Deploying a Demand-Dial Router-to-Router Configuration
Although
the concept of demand-dial routing is simple, implementing demand-dial
routing is relatively complex because of the number of features
requiring configuration. The following sections describe these features.
Connection Endpoint Addressing
The connection must
be made over public data networks, such as the public switched telephone
network (PSTN). The endpoint of the connection must be identified by a
phone number or other endpoint identifier.
Authenticating and Authorizing the Calling Router
Demand-dial routing in
Windows Server 2003 networks requires a calling router and a called
router, each running Routing And Remote Access. Each router can be
configured to act as both a calling and called router, but during every
connection attempt, the router acting as the calling router must be
authenticated and authorized.
Authentication is
based on the calling router’s set of credentials that are passed during
the connection establishment process. The credentials that are passed
must correspond to a user account. Authorization is granted based on the
dial-in permission of the user account and remote access policies. You
can configure authentication and authorization by using the Routing And
Remote Access Wizard.
Differentiating Between Remote Access Clients and Routers
Both routing and remote
access services coexist on the same server running Routing And Remote
Access. Both remote access clients and routers can call the same phone
number. The server running Routing And Remote Access that answers the
call must be able to distinguish a remote access client from a router
that is calling to create a demand-dial connection.
To differentiate
a remote access client from a demand-dial router, the user name in the
authentication credentials sent by the calling router must exactly match
the name of a demand-dial interface on the answering router. Otherwise,
the incoming connection is assumed to be a remote access connection.
Configuring Both Ends of the Connection
You must configure both
ends of the connection even if only one end of the connection is
initiating a demand-dial connection. Configuring only one side of the
connection allows packets to be routed in only one direction; normal
communication, however, requires that information travel in both
directions.
Configuring Static Routes
Although
you can use dynamic routing protocols with persistent dial-up
connections, you cannot use them effectively over temporary
dial-on-demand connections. For these connections, routes to network IDs
that require the use of the demand-dial interface must be added to the
routing table as static routes.
Also note that you
must choose one static route to initiate the dial-on-demand connection.
To achieve this task, verify that the Use This Route To Initiate
Demand-Dial Connections check box is selected in the properties of the
appropriate static route, as shown in Figure 8.

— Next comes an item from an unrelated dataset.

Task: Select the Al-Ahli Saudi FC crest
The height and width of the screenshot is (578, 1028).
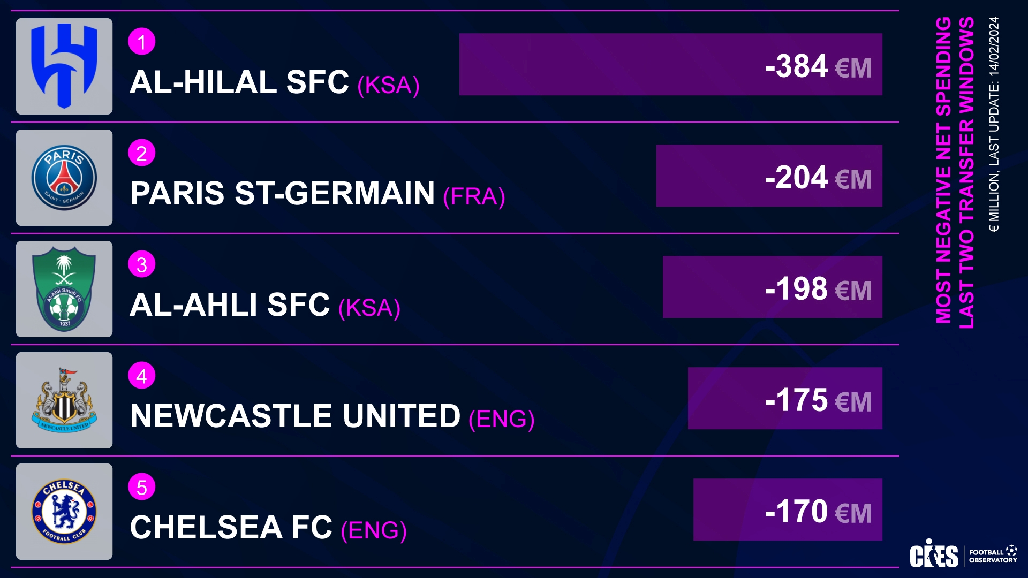Action: click(x=64, y=289)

Troubleshooting Demand-Dial Routing
The following
list provides a conceptual summary of the configuration requirements for
a demand-dial routing deployment and of the associated potential points
of failure. Review this summary and refer back to it as needed to help
you troubleshoot routing through demand-dial interfaces.
A
number of basic features must be enabled on both ends of the connection
for demand-dial routing to function. First, verify that Routing And
Remote Access is configured and enabled on both servers. Second, make
sure both servers have been enabled for LAN and demand-dial routing in
the Routing And Remote Access console. Next, make sure IP routing is
enabled. Finally, verify that the necessary demand-dial interfaces are
not in a disabled state.
Demand-dial
routing requires that static routes be configured for both ends of the
demand-dial connection. Verify that these routes are correctly
configured. For dial-on-demand routing, verify that the Use This Route
To Initiate Demand-Dial Connections check box is selected.
For
the connection to function as a link in a routed network, the
demand-dial connection must not be interpreted as a remote access
connection. To ensure that the connection is interpreted correctly,
verify that the user name of the calling router’s credentials match the
name of a demand-dial interface configured on the answering router.
Verify that the calling router’s credentials consisting of user name,
password, and domain name are correct and can be validated by the
answering router.
Answering
routers must be authorized to function in Active Directory domains. For
an answering router that is a member of an Active Directory domain,
verify that the computer account of the answering router computer is a
member of the RAS And IAS Servers security group.
Routed connections are both authenticated and encrypted.
To ensure that a demand-dial routed connection can be established,
verify that in conjunction with a remote access policy, the calling
router and the answering router are enabled to use at least one common
authentication method and one common encryption method.
Restrictions
can be configured for each demand-dial interface in the form of
dial-out hours and demand-dial filters. For each interface, verify that
the dial-out hours or demand-dial filters for the demand-dial interface
on the calling router are not preventing the connection attempt.
Demand-dial
interfaces communicate through ports, which can be disabled in the
Routing And Remote Access console for inbound or outbound traffic. If a
connection fails to be established at either end of a demand-dial
routing connection, verify that the dial-up ports being used are
configured to allow demand-dial routing (inbound and outbound).
Packet
filters can block access beyond a connection endpoint. If you cannot
connect to resources beyond the answering router, verify that no packet
filters on either demand-dial interface are preventing the flow of
wanted traffic. Each demand-dial interface can be configured with IP
input and output filters that allow you to control the exact nature of
TCP/IP traffic allowed into and out of the demand-dial interface.